Trying to keep someone IN timeout

Exorcism, Part 2

Just when we started to turn the corner on Grammy’s mood swings, we’ve been hit with a rash of appliance woes. First, upon the death of our Harvest Gold electric range, and the poor performance of the Whirlpool glasstop range, we finally decided on a Whirlpool gas range. It all sounded great–stainless steel, 12,500 btu power burner, AccuBake setting, etc. I had scheduled a plumber (not our usual one, due to scheduling difficulty) to arrive just after delivery of the stove so he could extend our natural gas line up to the kitchen. This loser turned out to be a no-call/no-show, and Shawna called around extensively trying to find another plumber to come on short notice.

After calling every single plumber in the book, most of whom never even had the courtesy to return our call, Shawna ended up overbooking to make sure SOMEONE showed up. In the meantime, we ate our fill of microwaveable and toaster-ovenable meals over the weekend, which resulted in several bouts of irritable bowel syndrome.

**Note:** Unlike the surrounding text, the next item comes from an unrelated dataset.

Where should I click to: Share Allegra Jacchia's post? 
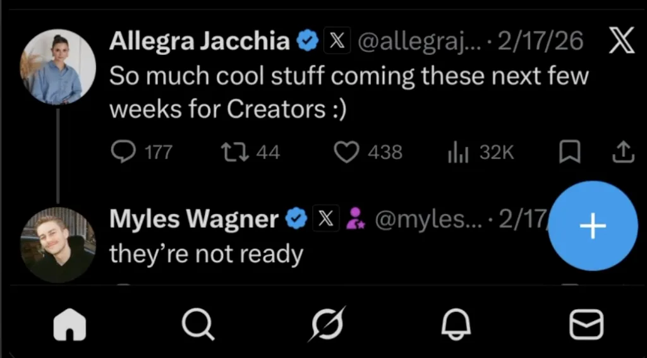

Finally, on Monday morning, we were blessed with the fortune of the plumber who had initially planned on just scoping out our project being able to actually do the work right then and there. By early afternoon, we had an actual, functional stove to cook with. Shawna was the first to use it, and she made chicken panang curry.

Then, that night, I woke up with a start and said to Shaw, I smell gas! I quickly got up and went downstairs to the kitchen and sniffed around the stove. I didn’t smell anything, and wondered if I was being paranoid–or if it was the kimchi that we had just bought! I went down to the basement and sniffed around the gas line, the furnace, and up where the plumber installed the flexible pipe. I definitely smelled something, but it was so faint I couldn’t be sure. I stuck my face up to where the pipe went up through the floor and sniffed harder. I even fanned the area to see if maybe it was just lingering odor–but it returned.

Thinking it was possible that I was being paranoid, I went back up to bed. I tossed and turned for a while, then finally decided that my baby-danger instinct was too great, and if there was any possibility of a gas leak (and potential explosions), I wanted Grammy near me. She was sleeping soundly, but I scooped her right up and brought her upstairs. Shawna was nonplussed–she asked why, and I just said I needed to hold her. I didn’t want her to know how paranoid I was.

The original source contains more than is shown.